NASA doesn’t just deal with other planets; they explore the wonders of our world, too, such as this massive iceberg that recently broke off the Antarctic ice shelf.
Dubbed Iceberg A-68, this frigid body is bigger than the state of Delaware, weighing approximately one trillion tons and measuring 2,240 sq mi, or 5,800 sq km. It was first detected in July, breaking off of an area called the Larsen C ice shelf.
Now that it is summer in the Southern Hemisphere, conditions allowed NASA to send a P-3 aircraft to the icy island on Sunday, November 13, 2017. It went as a part of Operation Icebridge, an effort to produce 3D maps of both Antarctica and the Arctic regions.

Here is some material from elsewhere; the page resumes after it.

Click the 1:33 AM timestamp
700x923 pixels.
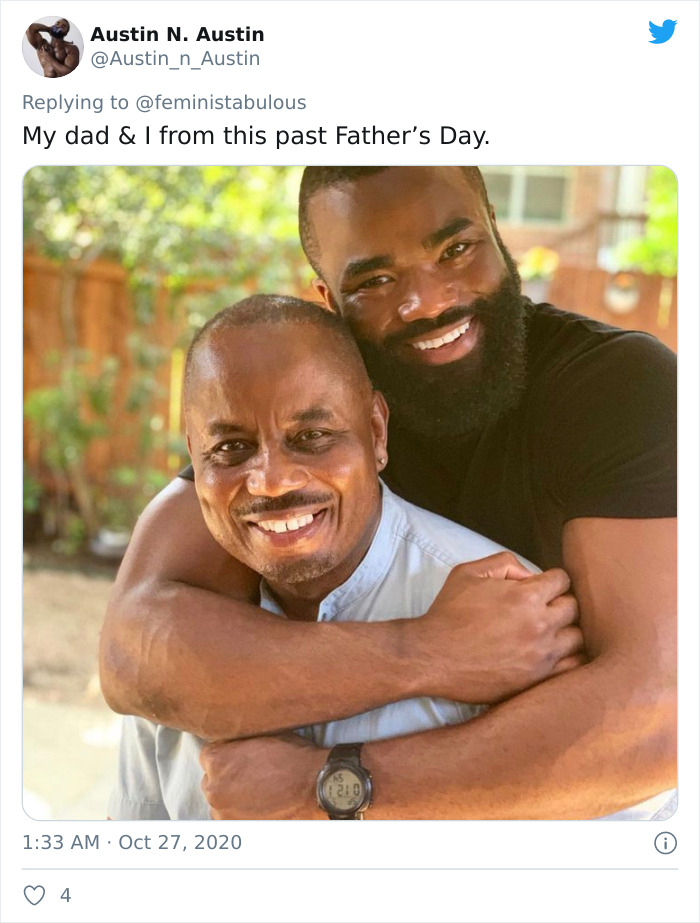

The group took pictures of Iceberg A-68, but also sought to determine how deep the water below was. To that end, they used a gravimeter, a type of accelerometer that is designed to measure small differences in the downward acceleration of gravity. Since water has less mass (and thus less gravity) than rock, the device is able to use gravity to determine what is below the glacier.
A Massive Glacier
Kathryn Hansen, a science writer who took part in the trip, described the experience in an article for Earth Observation. She notes how stunning it was to see the glacier in person after only knowing it from satellite images, especially when flying overhead let her observe the full immensity of the glacier.
A-68 is so expansive it appears if it were still part of the ice shelf,
As it drifts away from the Antarctic mainland, scientists believe that Iceberg A-68 will wind up somewhere in the south Atlantic Ocean, like the South Georgia Islands or South Sandwich Islands. It is also breaking up as it goes, spreading more icebergs throughout the sea.